Teams are exhausted from stitching together fragmented systems that technically work but don’t scale cleanly. There’s growing recognition that years of layering disconnected infrastructure on top of each other created operational debt that becomes harder to manage every year.
A comment from a Litmus partner after the event described it perfectly:
manufacturers want to stop 'McGuyvering' their industrial data stack and start scaling.
That line stuck with us because it captures the moment the industry seems to be entering. Less experimentation. More consolidation around what actually works.
This part became surprisingly obvious by the end of the week. The organizations making the most progress with Industrial AI weren’t necessarily the biggest or the loudest. But their data behaved consistently across environments. That’s the difference. They had structure. Context. Governance. A repeatable way to operationalize data across sites without rebuilding from scratch every time. So when a use case delivered value, it didn’t stay isolated. It moved. Across plants. Across regions. Across the enterprise. And that changes the economics of Industrial AI entirely.

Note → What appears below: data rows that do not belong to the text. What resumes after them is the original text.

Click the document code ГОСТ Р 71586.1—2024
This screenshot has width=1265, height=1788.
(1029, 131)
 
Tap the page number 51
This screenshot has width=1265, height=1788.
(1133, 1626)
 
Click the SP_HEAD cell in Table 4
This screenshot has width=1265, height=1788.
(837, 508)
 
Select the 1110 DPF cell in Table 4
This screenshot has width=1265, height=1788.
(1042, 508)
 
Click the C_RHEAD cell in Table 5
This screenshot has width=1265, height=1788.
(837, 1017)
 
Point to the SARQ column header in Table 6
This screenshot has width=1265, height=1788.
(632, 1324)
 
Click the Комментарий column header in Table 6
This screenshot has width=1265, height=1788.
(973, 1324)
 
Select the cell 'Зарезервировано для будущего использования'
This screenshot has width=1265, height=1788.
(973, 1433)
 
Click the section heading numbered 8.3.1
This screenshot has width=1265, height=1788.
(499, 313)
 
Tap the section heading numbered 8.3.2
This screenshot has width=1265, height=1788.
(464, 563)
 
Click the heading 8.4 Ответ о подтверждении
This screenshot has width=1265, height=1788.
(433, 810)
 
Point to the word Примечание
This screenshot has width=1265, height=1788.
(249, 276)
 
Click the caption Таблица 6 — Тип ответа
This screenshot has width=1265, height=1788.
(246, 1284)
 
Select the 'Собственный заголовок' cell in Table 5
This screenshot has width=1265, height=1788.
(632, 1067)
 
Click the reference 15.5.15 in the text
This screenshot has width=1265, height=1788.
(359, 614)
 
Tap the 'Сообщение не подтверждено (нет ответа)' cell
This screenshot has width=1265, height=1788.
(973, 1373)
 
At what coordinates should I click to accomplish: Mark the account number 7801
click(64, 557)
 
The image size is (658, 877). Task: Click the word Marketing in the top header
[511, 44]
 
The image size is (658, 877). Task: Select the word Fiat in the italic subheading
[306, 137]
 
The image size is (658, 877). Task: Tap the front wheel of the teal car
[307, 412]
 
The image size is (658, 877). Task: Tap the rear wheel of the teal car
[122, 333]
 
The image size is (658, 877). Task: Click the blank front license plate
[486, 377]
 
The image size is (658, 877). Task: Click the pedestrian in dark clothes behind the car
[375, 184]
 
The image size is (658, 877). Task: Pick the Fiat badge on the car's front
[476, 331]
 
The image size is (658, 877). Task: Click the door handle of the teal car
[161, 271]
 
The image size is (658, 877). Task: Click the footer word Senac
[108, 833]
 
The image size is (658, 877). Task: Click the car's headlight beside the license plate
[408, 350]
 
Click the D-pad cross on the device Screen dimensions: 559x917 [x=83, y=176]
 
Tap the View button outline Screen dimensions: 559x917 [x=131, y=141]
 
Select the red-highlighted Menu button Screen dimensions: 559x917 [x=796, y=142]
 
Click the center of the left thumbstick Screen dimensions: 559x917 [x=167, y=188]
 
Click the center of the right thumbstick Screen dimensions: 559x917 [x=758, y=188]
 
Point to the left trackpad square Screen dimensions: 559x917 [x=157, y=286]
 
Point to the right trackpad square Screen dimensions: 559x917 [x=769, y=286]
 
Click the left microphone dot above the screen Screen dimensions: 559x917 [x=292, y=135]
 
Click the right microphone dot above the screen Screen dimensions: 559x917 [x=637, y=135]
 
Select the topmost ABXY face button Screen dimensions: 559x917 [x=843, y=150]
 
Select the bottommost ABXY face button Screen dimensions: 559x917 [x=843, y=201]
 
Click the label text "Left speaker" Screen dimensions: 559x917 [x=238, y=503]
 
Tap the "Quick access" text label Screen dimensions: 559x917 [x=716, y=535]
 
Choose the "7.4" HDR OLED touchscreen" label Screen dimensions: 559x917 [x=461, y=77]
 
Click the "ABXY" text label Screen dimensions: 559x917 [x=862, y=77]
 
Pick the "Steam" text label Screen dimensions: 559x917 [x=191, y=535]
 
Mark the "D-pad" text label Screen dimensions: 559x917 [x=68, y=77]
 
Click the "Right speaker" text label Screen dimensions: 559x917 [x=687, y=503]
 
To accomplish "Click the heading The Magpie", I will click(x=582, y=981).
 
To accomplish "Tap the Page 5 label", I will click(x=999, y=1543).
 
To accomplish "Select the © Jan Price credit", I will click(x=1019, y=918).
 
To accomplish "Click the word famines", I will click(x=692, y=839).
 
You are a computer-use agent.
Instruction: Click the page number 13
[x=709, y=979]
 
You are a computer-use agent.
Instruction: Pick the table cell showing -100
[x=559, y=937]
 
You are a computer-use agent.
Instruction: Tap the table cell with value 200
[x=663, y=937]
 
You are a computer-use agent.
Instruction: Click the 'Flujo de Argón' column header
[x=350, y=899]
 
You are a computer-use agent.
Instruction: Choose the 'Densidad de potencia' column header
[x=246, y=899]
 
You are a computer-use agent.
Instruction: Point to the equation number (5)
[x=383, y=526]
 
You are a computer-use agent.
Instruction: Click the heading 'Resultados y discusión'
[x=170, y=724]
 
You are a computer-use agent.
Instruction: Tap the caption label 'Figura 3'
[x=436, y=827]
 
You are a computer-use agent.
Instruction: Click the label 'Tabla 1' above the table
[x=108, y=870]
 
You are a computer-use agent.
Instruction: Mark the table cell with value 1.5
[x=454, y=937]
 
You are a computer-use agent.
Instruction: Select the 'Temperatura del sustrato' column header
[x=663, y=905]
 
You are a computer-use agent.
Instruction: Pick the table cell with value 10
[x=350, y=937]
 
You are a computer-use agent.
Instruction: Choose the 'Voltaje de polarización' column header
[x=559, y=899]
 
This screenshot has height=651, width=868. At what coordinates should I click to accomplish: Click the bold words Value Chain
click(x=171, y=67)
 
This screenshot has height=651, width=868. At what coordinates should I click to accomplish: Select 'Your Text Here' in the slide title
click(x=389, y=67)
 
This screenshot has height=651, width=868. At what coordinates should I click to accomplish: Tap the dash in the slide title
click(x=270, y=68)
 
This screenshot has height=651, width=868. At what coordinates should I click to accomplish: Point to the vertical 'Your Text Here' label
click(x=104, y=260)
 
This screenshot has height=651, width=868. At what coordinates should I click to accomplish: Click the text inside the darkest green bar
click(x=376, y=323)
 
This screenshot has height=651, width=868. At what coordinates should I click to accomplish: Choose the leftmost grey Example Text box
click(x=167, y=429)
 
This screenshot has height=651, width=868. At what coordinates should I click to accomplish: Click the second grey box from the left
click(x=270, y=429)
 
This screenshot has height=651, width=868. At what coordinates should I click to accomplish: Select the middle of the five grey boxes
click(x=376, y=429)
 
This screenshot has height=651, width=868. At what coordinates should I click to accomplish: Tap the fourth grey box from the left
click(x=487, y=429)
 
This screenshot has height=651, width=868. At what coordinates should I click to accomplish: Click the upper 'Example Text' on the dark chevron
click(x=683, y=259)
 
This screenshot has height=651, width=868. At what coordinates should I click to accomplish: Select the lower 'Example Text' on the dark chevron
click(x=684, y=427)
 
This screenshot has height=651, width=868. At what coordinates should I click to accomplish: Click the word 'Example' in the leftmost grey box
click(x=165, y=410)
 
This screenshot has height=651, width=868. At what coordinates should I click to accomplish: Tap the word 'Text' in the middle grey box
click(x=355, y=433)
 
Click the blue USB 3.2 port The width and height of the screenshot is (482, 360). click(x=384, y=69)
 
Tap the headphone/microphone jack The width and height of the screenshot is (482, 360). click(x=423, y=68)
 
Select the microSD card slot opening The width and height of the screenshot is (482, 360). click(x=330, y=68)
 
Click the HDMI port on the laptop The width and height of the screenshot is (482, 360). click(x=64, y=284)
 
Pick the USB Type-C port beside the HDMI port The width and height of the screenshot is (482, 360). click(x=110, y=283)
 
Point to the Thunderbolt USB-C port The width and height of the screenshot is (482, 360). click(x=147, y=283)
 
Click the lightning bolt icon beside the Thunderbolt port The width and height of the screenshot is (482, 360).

Industrial AI is no longer waiting for validation. The pressure now is operational.
Can manufacturers move fast enough?
Can they scale fast enough?
Can their underlying systems support what the business is asking for?
That’s the real conversation now. And from what we saw at Hannover Messe, more teams are realizing the same thing: The limiting factor isn’t the model. It’s the foundation underneath it.
At Litmus, this is exactly the problem we’re built around. Not helping manufacturers prove AI works but helping them scale what already does. Because the moment a use case succeeds, the real challenge begins: Can it move? Can it repeat? Can it scale without starting over? That’s the difference between isolated progress and enterprise transformation. And after Hannover Messe 2026, one thing feels very clear: The industry is finally ready for that conversation.